I have lost that lovin’ feeling

Anyone that knows me knows I love contemporary art. It’s my thing. After all this blog is named after my favourite artists most famous piece of work.

Now on Sunday I read this article in the Times. that got me thinking again about a worrying feeling that I have long tried to repress.

I do not like contemporary art anymore.

Yes. Boom. There. I have said it.

Contemporary art is not doing it for me anymore. It’s quite alarming, I am even drawn to good old fashioned painting. I have just finished reading this book about Picasso which contained some great quotes like: “Abstract painting can’t be subversive because it doesn’t subvert the real world.” Picasso! I used to say anything done before 1960 is not worth looking at. What is happening to me?

In the Times article Matt Rudd gets his son to review art and along with him finds that he himself doesn’t understand any more what it all means. I have to agree. His article is about something he calls CARP (Conceptual Art that Requires Participation).

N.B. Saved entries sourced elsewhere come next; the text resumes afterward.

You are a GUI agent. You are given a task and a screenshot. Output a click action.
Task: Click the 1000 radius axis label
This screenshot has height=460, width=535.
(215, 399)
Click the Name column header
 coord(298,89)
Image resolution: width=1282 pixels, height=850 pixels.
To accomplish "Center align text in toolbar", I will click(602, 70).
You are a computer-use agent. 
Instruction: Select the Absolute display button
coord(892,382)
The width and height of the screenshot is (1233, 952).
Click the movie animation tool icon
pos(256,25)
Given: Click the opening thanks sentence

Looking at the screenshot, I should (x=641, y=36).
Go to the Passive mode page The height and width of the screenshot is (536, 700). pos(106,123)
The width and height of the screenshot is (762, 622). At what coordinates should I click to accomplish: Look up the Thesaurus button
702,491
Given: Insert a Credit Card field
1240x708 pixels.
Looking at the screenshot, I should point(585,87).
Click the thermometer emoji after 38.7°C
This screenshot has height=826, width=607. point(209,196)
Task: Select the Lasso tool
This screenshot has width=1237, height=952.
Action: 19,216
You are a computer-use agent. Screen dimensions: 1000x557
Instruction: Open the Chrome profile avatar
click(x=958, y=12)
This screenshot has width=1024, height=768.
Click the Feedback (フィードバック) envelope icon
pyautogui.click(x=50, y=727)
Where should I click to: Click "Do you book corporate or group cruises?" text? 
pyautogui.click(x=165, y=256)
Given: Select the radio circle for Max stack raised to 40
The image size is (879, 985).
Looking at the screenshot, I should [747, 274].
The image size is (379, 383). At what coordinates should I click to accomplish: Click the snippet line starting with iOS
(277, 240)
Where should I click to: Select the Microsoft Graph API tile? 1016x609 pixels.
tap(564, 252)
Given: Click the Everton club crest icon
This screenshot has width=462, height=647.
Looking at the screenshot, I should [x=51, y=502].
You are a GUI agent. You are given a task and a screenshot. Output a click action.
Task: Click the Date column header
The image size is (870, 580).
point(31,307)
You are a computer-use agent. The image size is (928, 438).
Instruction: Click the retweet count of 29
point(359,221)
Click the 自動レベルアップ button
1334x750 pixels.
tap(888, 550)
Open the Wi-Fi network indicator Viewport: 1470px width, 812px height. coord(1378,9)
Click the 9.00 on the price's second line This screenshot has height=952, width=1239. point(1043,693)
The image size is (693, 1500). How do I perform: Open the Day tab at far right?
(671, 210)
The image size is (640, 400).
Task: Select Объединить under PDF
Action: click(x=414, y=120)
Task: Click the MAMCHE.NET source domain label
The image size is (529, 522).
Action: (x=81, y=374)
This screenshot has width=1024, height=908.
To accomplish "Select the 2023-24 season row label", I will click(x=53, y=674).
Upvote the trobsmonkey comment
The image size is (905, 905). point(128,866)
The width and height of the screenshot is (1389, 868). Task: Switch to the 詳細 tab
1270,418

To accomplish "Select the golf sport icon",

He went to the Tate Modern and Frieze.

This sort of CARP art is everywhere now it seems. When did it start? We had Carsten Höller’s slides in the turbine hall, Doris Salcedo’s Crack, which left me really cold even though I so wanted to like it.

I think this “new” art is actually more like advertising. Only that it advertises the artist. And that’s what I don’t like about it. It’s all head no gut. I am missing the soul. Give me Tracey Emin’s Bed any day.

The worst offender in this field of artvertising is Hirst, a second-rate Koons, and even worse Banksy, a second-rate Hirst. Hirst’s art is based on ideas that do nothing other than advertise the Hirst brand. His art is utterly soulless.

Koons is the only artist that pulls this off and creates great art.

Sorry. Rant over.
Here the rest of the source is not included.